About coffee table books (in a coffee shop?), and the coffee table book rather than merely (as I say) reproducing pictures of McDonald's restaurants, going to reproducing the logo, that certainly is an infringement of trademark if there is no permission. The word McDonald's can never be copyrighted or become a trademark. I didn't see the book in question. If it reproduced the logo (outside of the pictures, I mean) it is probably meant to have people think that it is a McDonald's publication, and in case reproduction of the logo itself is an infringement. If the book is used by a coffee shop to hint that there is a relation between the coffee shop and McDonald's it certainly constitutes a violation of trademark as well.
Derivative works of pictures are often considered not fair use and the pictures shown in post #74 are typical cases. A derivative work supposes a sufficient amount of creative work by somebody and it is up to the judge, in case of controversy, to establish if the derivative work is creative enough to be warranted a copyright. Besides, the original author doesn't lose its own copyright, there might be another copyright on top of it. It's a bit like in performing arts: there's the composer's copyright, the curator's copyright, the publisher's copyright, the performer's copyright and the producer's copyright.
So, I think we respectfully agree
PS Taking a picture of a restaurant with McDonald's sign is not a reproduction of a logo. Taking a picture where the McDonald's sign occupies most of the picture can certainly be seen, if used in a certain way, as a reproduction of the logo.
The term coffee table book is used to represent the sort of book which people leave randomly on their coffee tables (small tables in the living room - you might call it something else).
Originally Posted by Diapositivo
Either so you can pick it up and look at it when you like or (more often) so you can impress your visitors when they see it and judge what an intelligent, cultured person you are!
EDIT: tavolino da salotto (possibly!)
In reality, just read coffee table book as book.
Re logos in films, I am talking about fiction for profit shows.

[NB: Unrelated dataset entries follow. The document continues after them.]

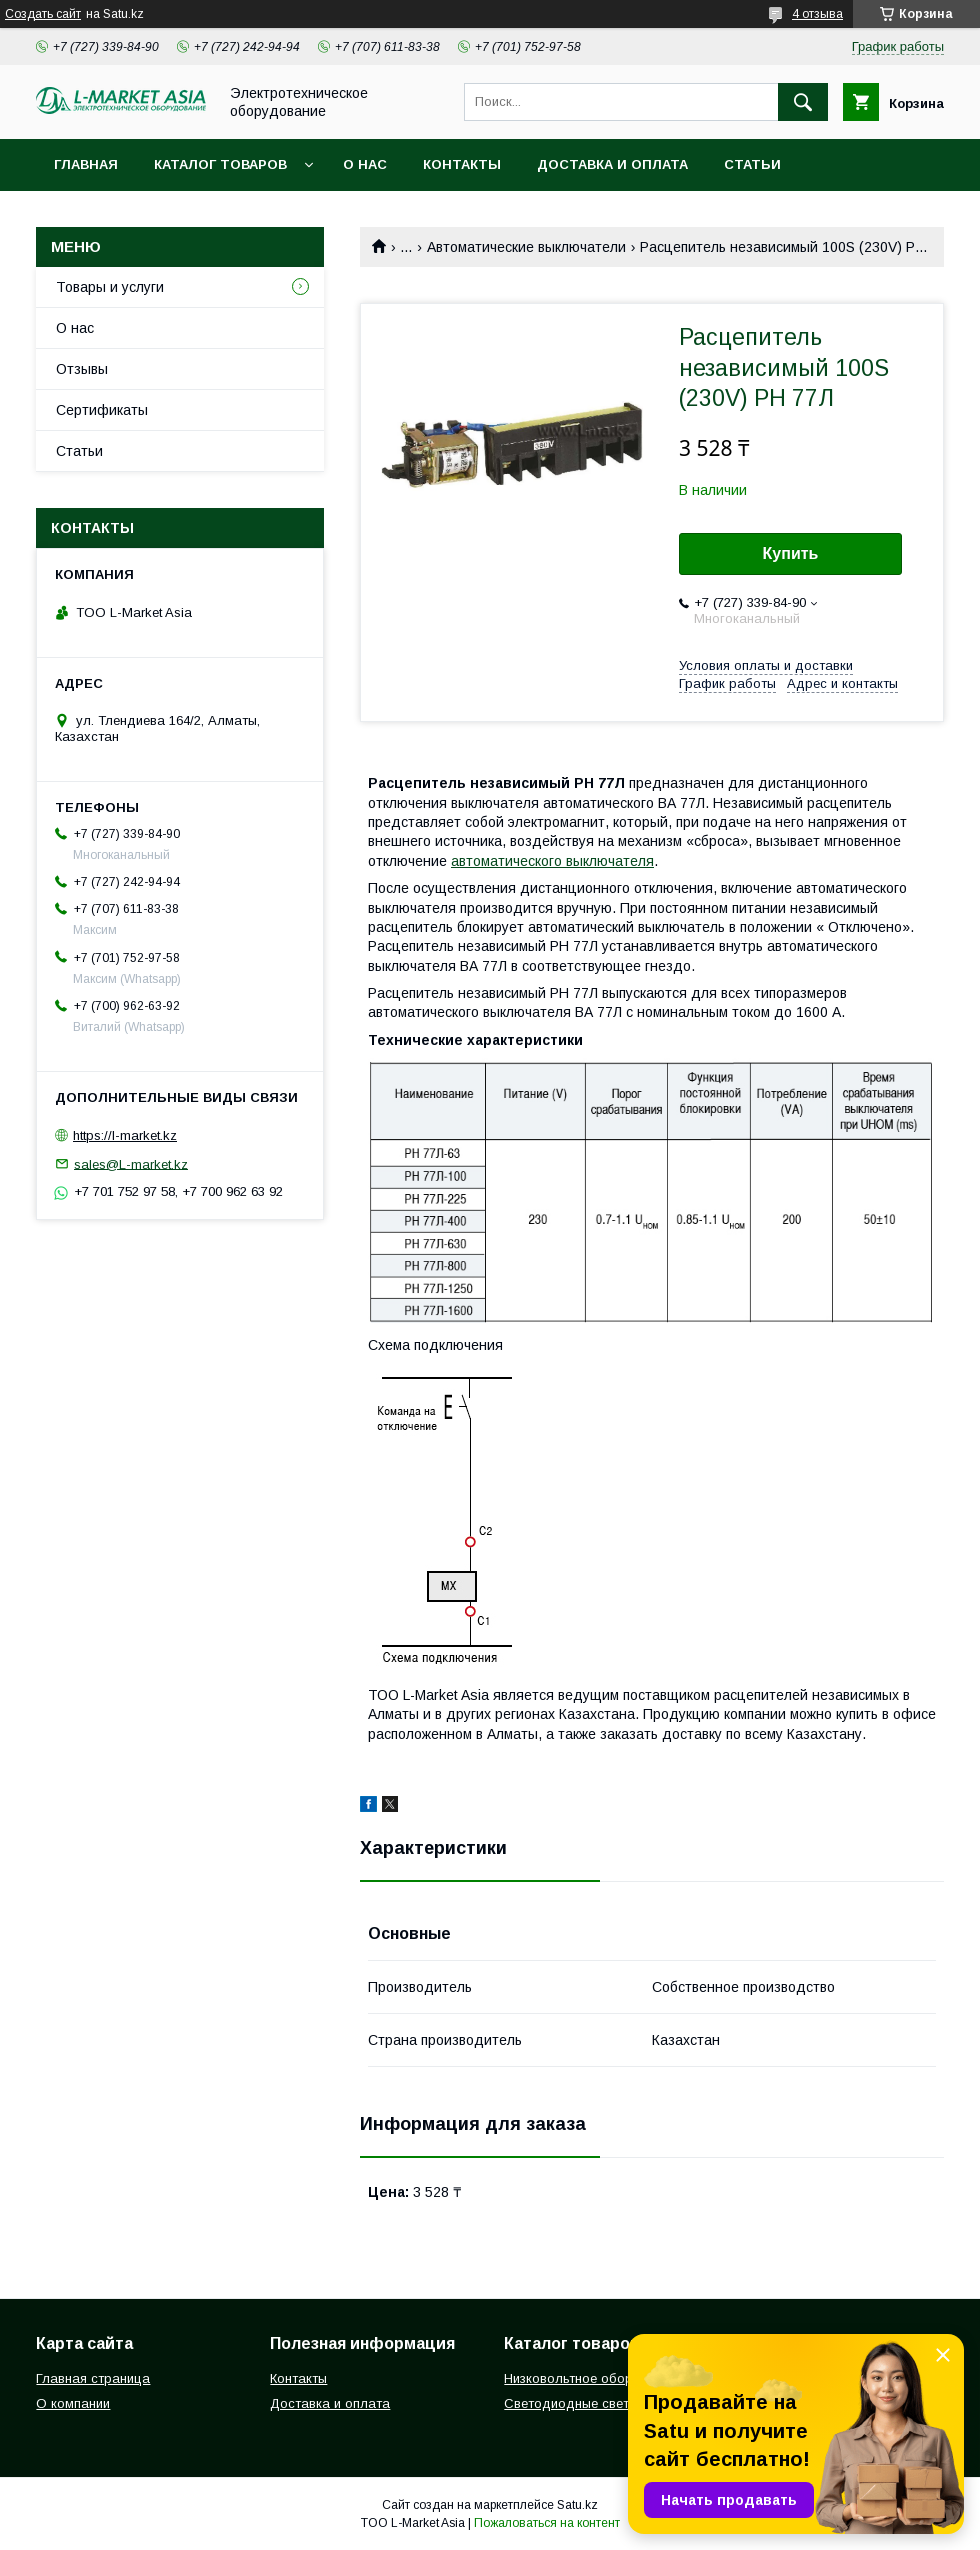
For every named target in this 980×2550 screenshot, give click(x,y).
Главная (86, 164)
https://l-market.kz (125, 1135)
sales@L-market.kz (131, 1163)
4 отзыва (817, 14)
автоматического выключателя (552, 861)
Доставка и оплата (612, 164)
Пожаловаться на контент (547, 2523)
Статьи (752, 164)
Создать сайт (43, 14)
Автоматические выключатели (526, 247)
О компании (73, 2403)
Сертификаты (102, 410)
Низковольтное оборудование (598, 2378)
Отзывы (82, 369)
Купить (791, 553)
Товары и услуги (110, 287)
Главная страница (93, 2378)
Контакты (462, 164)
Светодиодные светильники (591, 2403)
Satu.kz (577, 2505)
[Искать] (803, 102)
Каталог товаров (220, 164)
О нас (365, 164)
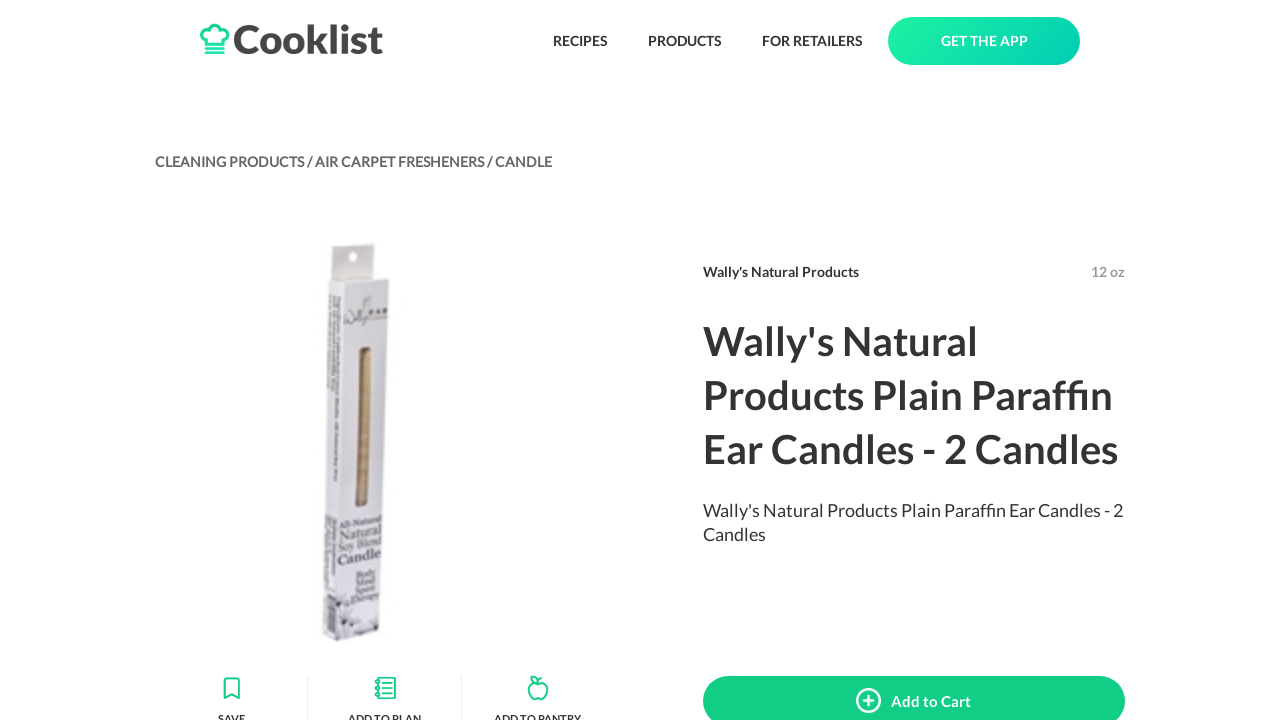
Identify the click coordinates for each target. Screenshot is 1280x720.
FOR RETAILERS (812, 40)
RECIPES (580, 40)
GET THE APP (984, 40)
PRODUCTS (685, 40)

Using a trademark is a gray area in the states, in 2006 NBC produced a fiction show that showed a garbage disposal cut a teenager. The garbage disposal maker whose trademark was used in the NBC production sued, it settled out of court but this is not cut and dry anymore:
Here is another great read re product placement and use of trademarked items in a film (I believe the answer in the below is written by an attorney)
I guess I am concerned that there could be some fellow APUG'ers reading this thread who might unwillingly expose themselves if they don't know the law or the impact of using copyrighted/trademarked items for profit - my advice is to know the law in your country and be prepared to suffer the consequences if not observed. Speak to your attorney is really my advice because patent law is different by country and very gray (maybe 18% gray he he) when it comes to for profit endeavors like motion pictures or photo books (aka coffee table books)
But that's not trademark or copyright infringement, it's defamation. The company was worried that people would associate their product with people getting hurt. If the injury did not occur and the garbage disposal unit just happened to be in the scene, the company would not have taken legal action. Quite the reverse probably. I expect they would have been pleased to see their product get some free TV placement.